YPF apuesta por una subasta inversa para bajar costos en sus grandes obras

YPF comenzó a aplicar una novedosa modalidad de licitación que busca reducir al máximo los costos de sus grandes proyectos de infraestructura. El mecanismo, denominado subasta japonesa inversa modificada, funciona como una competencia en la que los proveedores van reduciendo sus ofertas en sucesivas rondas, sin conocer cuántos competidores continúan en carrera.

La petrolera ya utilizó este sistema para la adquisición de materiales y la construcción del gasoducto que conectará Plaza Huincul, en Neuquén, con el Golfo San Matías, en Río Negro, una obra de 527 kilómetros vinculada al desarrollo de su proyecto Argentina LNG.

El presidente y CEO de YPF, Horacio Marín, explicó que todos los participantes deben superar previamente los requisitos técnicos, legales y financieros y contar con el contrato firmado. Recién después comienza la competencia exclusivamente por precio.

En cada ronda, un sistema informático comunica un nuevo valor a los oferentes. Quienes aceptan continúan y quienes consideran que el precio ya no les resulta conveniente abandonan. La particularidad es que ningún participante sabe cuántos rivales siguen compitiendo.

Según Marín, esta dinámica genera un “efecto psicológico” que lleva a las empresas a continuar reduciendo sus propuestas para intentar quedarse con el contrato. “Hay un caso que hicimos que estuvieron horas compitiendo con ellos mismos”, relató.

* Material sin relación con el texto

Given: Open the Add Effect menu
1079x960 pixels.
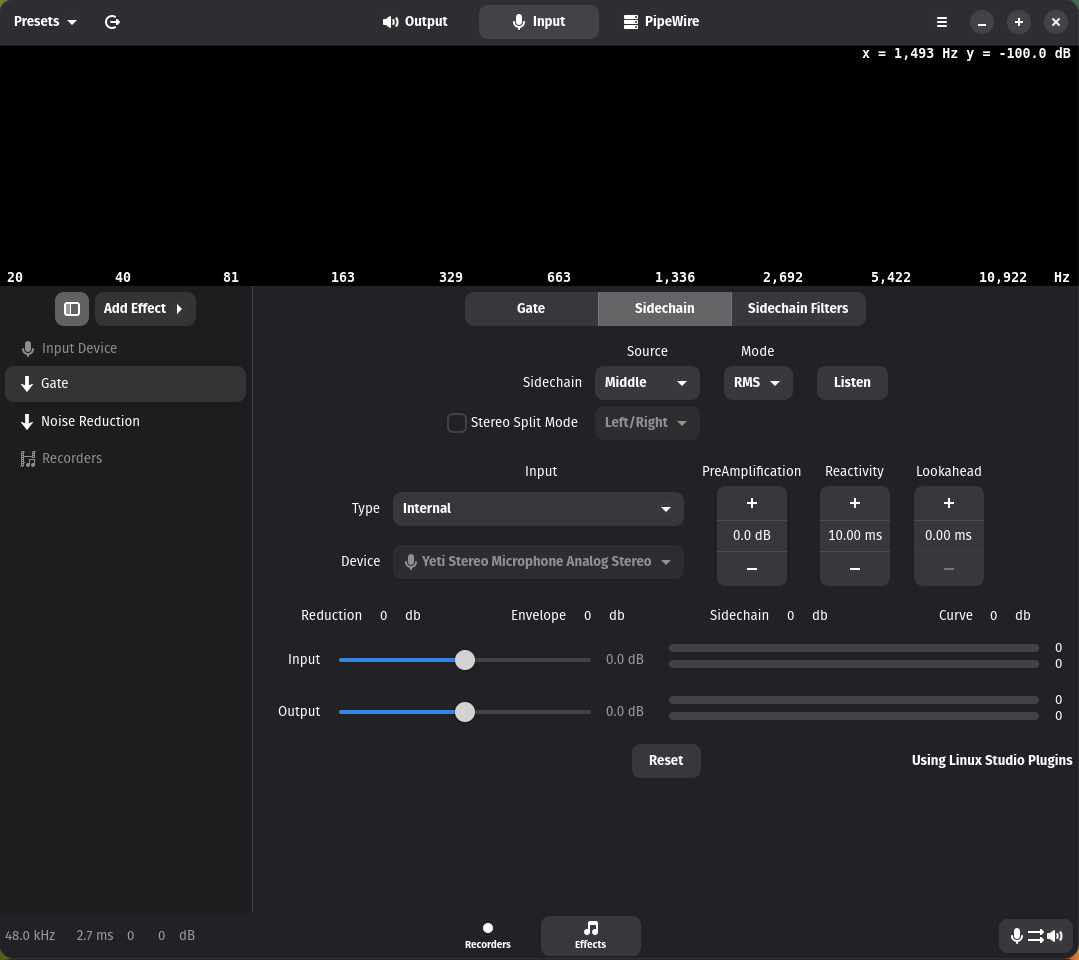Looking at the screenshot, I should click(144, 309).
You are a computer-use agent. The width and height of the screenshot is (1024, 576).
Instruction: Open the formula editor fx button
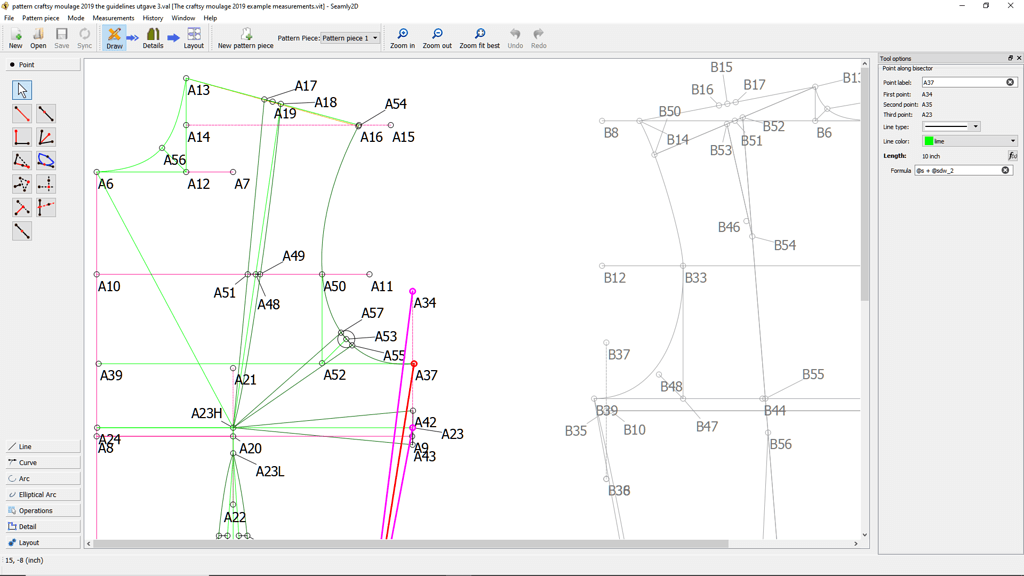point(1012,156)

El mecanismo también incorpora controles para evitar negociaciones por fuera del proceso. Las subastas son supervisadas por un escribano público y representantes de YPF, mientras que el resultado queda documentado inmediatamente al finalizar la competencia.

La primera experiencia permitió, según la compañía, generar un ahorro superior a los US$150 millones, convirtiendo al esquema en una herramienta central para las próximas contrataciones.

Una estrategia clave para Argentina LNG

La metodología tendrá especial relevancia en el desarrollo de Argentina LNG, el megaproyecto que YPF impulsa junto con Eni y XRG y que contempla inversiones por unos US$51.000 millones.

En los próximos años deberán definirse contratos para obras de infraestructura por miles de millones de dólares, entre ellas nuevos gasoductos, oleoductos, poliductos, instalaciones de procesamiento y una planta de extracción de líquidos de gas natural.

El objetivo de YPF es que la competencia entre proveedores permita obtener precios más eficientes y, al mismo tiempo, reducir los márgenes de negociación discrecional.

Con una inversión de esta magnitud, la empresa busca convertir el mecanismo en una pieza central de su estrategia de compras: más competencia, menor costo y reglas iguales para todos los participantes.